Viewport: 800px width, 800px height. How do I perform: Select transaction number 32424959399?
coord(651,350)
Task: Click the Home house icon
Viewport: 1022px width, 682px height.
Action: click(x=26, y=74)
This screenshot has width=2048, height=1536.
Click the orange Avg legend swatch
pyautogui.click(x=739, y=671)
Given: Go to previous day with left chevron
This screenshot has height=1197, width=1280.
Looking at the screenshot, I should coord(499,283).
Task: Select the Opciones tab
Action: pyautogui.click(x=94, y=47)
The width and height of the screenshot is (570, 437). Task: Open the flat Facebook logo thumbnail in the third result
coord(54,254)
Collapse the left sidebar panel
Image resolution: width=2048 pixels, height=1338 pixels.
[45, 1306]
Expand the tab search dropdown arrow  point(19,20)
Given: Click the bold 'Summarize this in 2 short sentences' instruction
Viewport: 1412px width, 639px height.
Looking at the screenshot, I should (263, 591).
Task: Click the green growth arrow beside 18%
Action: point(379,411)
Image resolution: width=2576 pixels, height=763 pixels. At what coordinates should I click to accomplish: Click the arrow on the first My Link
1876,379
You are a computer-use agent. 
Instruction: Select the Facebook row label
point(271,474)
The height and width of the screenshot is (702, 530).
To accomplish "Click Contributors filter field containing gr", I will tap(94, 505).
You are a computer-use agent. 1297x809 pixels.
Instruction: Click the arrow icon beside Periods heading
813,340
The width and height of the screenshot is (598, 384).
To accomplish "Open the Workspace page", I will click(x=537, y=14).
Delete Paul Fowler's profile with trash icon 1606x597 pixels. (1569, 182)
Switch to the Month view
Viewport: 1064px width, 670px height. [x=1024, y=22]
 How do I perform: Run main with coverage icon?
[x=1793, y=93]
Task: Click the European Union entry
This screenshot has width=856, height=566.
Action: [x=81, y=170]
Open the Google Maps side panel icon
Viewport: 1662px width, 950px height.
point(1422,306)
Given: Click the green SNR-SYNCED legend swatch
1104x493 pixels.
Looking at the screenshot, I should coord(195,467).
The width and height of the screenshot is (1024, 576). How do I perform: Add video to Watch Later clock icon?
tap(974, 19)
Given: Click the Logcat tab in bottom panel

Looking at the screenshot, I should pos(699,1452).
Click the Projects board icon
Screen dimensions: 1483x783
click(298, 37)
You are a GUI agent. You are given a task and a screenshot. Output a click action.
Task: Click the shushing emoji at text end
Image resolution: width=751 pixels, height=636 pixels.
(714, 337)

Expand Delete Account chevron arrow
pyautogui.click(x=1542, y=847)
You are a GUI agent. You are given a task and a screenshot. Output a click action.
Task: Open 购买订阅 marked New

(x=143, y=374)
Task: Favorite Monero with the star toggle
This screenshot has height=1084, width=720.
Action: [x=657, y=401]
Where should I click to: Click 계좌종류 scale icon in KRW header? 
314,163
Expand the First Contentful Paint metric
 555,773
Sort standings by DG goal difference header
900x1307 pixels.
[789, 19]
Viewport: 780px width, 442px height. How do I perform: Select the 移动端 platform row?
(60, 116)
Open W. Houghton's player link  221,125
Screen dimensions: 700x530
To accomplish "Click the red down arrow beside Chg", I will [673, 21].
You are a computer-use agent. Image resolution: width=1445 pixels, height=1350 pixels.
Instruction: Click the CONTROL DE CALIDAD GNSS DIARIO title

====

__Consegna__. Riscrivi come CSV a due colonne, "testo" e "risposta", i dati dall'inizio fino alla riga che contiene "Action: click(x=26, y=74)", inclusa. Metti una riga per ogni testo con la relativa risposta, ciascuno in un solo campo tra virgolette e con gli a capo sostituiti da spazi.

__Risposta__.
testo,risposta
"Viewport: 800px width, 800px height. How do I perform: Select transaction number 32424959399?","coord(651,350)"
"Task: Click the Home house icon Viewport: 1022px width, 682px height.","Action: click(x=26, y=74)"